(ABOUT THIS EXERCISE):
Search the material for "Departamento" and show all lines that contain it.

(RECORDS SHOWN):
*-*-*

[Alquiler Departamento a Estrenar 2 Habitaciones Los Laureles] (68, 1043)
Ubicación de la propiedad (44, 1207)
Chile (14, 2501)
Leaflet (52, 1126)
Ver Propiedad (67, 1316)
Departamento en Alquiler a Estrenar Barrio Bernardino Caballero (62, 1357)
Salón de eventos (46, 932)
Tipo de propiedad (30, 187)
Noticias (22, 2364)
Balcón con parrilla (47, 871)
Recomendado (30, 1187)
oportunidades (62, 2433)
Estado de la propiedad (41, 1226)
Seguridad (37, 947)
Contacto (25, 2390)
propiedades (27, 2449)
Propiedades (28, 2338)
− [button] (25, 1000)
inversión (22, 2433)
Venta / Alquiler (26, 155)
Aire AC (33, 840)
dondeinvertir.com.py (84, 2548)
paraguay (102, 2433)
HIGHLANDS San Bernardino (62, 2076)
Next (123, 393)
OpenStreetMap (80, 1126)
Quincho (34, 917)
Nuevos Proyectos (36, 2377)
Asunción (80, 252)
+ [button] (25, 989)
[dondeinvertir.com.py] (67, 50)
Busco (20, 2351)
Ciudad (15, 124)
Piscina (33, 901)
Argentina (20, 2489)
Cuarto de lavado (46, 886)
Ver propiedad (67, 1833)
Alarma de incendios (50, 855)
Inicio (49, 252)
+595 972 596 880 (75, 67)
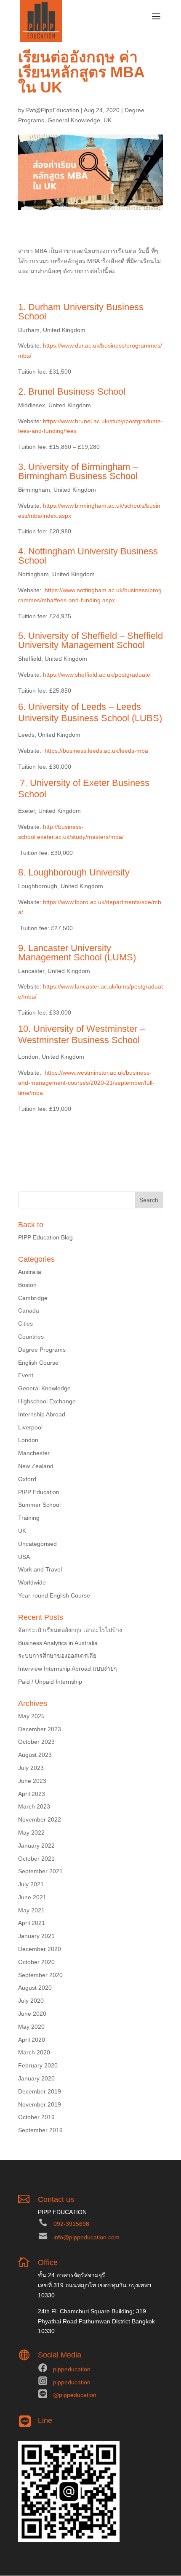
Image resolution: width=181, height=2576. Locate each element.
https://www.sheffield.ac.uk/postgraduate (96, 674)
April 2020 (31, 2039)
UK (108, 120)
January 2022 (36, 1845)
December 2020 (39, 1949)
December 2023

*-*-*

(ANSWER AREA):
[Alquiler Departamento a Estrenar 2 Habitaciones Los Laureles] (68, 1043)
Departamento en Alquiler a Estrenar Barrio Bernardino Caballero (62, 1357)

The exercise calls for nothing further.